For this problem we have a certain function,
[tex]MP(x)=xe^{-0.6x}[/tex]
And we need to integrate it over the interal:
[tex]0\le x\le100[/tex]
In order to solve this problem, we need to apply the integration by parts method. Such as:
[tex]\int udv=uv-\int vdu[/tex]
For our case we will call "u = x", therfore we have:
[tex]\begin{gathered} u=x \\ \frac{du}{dx}=1 \\ du=dx \end{gathered}[/tex]
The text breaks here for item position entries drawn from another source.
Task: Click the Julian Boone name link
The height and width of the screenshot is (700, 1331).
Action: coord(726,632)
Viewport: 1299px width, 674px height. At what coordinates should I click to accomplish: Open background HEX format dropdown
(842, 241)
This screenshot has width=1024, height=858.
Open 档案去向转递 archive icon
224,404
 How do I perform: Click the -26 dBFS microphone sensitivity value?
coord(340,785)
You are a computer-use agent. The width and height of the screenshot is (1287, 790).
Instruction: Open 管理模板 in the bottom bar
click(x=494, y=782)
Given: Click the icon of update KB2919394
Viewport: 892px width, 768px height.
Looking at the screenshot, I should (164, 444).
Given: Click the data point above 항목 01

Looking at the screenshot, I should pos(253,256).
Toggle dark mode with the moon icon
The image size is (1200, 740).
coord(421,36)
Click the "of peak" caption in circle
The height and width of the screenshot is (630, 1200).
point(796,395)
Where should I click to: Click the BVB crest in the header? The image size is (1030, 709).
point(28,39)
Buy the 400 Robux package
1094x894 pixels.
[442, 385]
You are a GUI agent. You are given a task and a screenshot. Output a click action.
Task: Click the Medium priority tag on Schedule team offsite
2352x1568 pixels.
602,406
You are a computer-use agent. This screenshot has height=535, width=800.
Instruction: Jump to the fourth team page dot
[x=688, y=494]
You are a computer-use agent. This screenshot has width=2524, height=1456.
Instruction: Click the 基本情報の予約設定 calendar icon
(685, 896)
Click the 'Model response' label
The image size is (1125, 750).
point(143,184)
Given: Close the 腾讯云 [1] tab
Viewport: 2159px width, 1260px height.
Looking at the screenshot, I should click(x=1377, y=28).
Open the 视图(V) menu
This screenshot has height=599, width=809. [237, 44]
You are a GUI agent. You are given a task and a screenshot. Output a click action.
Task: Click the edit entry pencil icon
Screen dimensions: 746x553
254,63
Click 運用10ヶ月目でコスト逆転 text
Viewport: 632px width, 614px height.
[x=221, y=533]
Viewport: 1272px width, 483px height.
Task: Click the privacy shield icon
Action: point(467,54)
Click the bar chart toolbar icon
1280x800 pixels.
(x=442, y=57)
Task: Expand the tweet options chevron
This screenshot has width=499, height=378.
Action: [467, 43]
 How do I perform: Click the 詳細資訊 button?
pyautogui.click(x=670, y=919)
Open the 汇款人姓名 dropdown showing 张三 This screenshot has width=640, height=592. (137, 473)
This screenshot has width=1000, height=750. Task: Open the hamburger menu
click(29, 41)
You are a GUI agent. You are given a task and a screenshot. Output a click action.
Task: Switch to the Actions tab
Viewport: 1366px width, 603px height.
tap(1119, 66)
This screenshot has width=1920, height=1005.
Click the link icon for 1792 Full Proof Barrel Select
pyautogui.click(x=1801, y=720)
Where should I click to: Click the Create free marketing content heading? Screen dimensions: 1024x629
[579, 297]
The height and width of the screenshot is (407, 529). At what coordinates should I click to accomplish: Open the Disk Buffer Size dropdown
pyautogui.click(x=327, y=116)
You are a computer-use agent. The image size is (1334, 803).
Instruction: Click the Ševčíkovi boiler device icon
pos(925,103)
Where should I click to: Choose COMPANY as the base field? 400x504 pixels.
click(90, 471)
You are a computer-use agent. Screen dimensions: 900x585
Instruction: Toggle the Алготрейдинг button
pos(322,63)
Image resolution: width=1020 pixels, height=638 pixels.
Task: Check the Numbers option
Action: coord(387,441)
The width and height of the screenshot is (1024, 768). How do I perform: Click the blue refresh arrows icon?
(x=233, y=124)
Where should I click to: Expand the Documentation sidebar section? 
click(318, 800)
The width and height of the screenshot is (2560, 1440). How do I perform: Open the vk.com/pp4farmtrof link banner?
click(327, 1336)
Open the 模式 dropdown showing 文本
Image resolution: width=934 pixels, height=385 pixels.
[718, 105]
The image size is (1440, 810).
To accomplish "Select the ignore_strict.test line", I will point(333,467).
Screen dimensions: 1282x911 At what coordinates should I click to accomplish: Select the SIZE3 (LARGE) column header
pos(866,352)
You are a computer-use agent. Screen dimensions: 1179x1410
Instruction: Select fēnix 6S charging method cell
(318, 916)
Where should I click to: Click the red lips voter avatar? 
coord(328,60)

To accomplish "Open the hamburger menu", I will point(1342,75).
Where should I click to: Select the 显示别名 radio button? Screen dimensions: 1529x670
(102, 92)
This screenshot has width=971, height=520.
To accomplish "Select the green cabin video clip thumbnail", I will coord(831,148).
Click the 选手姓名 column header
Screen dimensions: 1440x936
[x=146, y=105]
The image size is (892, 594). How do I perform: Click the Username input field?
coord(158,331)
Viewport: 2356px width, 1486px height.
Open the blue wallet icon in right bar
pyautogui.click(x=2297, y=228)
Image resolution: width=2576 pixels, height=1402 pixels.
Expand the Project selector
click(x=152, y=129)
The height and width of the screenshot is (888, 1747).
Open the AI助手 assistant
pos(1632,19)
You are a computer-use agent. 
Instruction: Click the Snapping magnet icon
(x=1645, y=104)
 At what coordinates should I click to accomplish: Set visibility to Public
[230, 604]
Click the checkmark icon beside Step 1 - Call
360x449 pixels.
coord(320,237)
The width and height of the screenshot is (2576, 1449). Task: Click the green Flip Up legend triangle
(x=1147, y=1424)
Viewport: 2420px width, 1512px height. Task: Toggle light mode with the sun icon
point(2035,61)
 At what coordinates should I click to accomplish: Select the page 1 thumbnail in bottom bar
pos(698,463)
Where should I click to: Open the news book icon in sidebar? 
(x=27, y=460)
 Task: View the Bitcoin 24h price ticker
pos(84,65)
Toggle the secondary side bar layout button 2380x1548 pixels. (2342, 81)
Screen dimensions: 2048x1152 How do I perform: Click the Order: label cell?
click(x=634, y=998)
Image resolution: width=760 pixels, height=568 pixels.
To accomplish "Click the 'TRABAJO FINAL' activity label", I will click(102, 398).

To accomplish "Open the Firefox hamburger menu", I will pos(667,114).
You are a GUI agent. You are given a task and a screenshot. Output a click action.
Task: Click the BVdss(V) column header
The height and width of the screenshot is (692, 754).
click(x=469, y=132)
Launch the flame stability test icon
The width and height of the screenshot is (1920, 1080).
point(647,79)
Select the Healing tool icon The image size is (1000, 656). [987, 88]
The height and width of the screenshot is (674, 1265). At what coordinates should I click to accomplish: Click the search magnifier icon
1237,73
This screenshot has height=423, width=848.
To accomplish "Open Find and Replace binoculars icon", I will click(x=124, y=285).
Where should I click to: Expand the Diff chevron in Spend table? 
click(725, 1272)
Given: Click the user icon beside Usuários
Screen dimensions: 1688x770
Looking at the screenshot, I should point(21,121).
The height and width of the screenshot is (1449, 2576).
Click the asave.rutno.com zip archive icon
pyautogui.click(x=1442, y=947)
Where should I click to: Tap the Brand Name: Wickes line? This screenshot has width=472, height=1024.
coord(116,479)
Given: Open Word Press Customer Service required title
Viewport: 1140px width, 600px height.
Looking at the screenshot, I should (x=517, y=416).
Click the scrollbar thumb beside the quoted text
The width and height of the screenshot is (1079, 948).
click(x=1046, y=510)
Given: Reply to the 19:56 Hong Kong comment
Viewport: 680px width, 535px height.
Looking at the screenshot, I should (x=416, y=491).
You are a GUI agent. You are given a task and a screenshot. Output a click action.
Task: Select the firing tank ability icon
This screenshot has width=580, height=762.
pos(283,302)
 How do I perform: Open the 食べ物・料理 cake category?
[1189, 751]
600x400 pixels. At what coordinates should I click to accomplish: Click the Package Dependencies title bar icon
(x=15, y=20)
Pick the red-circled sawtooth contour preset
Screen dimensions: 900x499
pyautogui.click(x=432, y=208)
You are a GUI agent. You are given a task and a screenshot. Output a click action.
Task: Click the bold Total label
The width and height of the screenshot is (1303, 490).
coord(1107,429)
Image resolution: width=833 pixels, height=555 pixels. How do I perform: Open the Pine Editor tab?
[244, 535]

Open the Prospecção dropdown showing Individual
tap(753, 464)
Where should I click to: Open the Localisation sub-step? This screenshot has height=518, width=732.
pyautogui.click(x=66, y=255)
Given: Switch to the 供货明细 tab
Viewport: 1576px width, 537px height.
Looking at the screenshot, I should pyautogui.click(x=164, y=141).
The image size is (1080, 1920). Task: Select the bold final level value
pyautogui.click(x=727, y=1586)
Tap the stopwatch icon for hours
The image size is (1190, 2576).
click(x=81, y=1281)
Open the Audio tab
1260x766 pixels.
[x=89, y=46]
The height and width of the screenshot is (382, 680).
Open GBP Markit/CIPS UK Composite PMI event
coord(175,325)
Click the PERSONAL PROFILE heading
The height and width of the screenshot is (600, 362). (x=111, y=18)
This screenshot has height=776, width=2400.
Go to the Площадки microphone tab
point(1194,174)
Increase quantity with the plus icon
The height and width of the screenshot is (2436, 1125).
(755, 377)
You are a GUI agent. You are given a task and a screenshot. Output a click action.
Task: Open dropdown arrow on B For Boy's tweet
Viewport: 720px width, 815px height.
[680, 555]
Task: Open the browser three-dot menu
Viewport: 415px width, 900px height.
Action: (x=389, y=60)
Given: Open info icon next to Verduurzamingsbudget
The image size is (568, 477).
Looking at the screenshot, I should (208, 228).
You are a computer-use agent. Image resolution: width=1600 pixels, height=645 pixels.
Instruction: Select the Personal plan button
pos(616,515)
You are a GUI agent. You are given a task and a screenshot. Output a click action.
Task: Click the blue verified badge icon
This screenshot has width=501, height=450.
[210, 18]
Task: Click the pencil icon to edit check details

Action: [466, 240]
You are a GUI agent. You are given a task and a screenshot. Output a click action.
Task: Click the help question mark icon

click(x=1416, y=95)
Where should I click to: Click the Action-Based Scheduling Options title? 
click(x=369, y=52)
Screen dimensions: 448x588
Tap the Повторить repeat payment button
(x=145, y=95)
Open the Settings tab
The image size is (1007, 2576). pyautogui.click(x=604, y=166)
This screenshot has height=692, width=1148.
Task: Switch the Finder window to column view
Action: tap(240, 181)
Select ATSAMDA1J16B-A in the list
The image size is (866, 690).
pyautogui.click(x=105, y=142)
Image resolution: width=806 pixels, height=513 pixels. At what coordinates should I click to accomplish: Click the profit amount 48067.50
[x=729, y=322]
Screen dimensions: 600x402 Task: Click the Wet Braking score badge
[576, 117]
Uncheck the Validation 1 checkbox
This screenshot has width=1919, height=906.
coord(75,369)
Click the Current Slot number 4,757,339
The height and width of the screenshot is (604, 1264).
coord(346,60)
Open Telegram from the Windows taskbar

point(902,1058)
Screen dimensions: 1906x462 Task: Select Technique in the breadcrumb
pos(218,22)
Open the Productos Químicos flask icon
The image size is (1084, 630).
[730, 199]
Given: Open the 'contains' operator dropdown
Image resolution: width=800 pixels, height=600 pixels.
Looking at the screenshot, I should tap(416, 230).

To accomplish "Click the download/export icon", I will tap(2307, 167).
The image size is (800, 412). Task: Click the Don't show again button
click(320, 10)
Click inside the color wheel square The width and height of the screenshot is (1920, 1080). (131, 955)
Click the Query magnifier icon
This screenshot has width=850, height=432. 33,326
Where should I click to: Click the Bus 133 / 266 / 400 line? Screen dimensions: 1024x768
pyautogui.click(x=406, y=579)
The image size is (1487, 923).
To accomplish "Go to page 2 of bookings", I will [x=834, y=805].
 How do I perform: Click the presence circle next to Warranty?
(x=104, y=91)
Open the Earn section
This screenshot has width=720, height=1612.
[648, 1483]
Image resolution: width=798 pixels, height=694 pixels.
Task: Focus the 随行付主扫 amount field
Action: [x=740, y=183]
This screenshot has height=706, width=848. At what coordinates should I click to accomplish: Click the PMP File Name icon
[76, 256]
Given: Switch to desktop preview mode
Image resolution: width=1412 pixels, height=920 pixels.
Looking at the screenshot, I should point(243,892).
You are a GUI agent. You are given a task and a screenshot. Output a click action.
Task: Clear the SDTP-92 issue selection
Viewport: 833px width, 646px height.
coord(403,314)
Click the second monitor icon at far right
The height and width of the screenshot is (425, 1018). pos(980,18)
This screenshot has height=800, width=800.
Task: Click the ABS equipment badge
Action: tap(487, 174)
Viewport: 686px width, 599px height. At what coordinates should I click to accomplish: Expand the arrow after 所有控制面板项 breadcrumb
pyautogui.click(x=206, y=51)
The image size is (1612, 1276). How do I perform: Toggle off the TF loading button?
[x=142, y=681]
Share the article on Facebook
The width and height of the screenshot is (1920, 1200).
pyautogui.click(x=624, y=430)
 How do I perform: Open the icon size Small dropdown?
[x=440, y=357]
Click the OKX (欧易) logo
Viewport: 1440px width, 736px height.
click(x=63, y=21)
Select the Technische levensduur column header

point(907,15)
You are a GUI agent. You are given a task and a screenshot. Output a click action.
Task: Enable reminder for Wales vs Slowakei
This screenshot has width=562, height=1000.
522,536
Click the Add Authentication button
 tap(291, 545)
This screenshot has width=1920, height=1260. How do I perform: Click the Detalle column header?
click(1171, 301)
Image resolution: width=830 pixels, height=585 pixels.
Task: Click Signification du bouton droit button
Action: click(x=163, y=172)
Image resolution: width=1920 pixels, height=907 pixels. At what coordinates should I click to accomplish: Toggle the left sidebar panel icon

And the other part of the integral will be dv, we have:
[tex]\begin{gathered} e^{-0.6x}dx=dv \\ \int e^{-0.6x}dx=\int dv \\ -1.67e^{-0.6x}=v \\ e^{-0.6x}=-\frac{v}{1.67} \\ e^{-0.6x}=-0.6v \end{gathered}[/tex]
Using the second expression, we have:
[tex]\begin{gathered} \int xe^{-0.6x}=-1.67xe^{-0.6x}+\int 1.67e^{-0.6x}dx \\ \int xe^{-0.6x}=-1.67xe^{-0.6x}-2.78e^{-0.6x}+K \end{gathered}[/tex]
Now we need to apply the interval, to define the function:
[tex]\begin{gathered} \int ^{100}_0xe^{-0.6x}=(-1.67xe^{-0.6x}-2.78e^{-0.6x})\begin{cases}100 \\ 0\end{cases} \\ \int ^{100}_0xe^{-0.6x}=(-1.67\cdot100\cdot e^{-0.6\cdot100}-2.78e^{-0.6\cdot100})-(-1.67\cdot0\cdot e^{-0.6\cdot0}-2.78e^{-0.6\cdot0}) \\ \int ^{100}_0xe^{-0.6x}=-167e^{-60}-2.78e^{-60}+2.78e^0 \\ \int ^{100}_0xe^{-0.6x}=2.78 \end{gathered}[/tex]
The value for the integral on the interval from 0 to 100 is 2.78.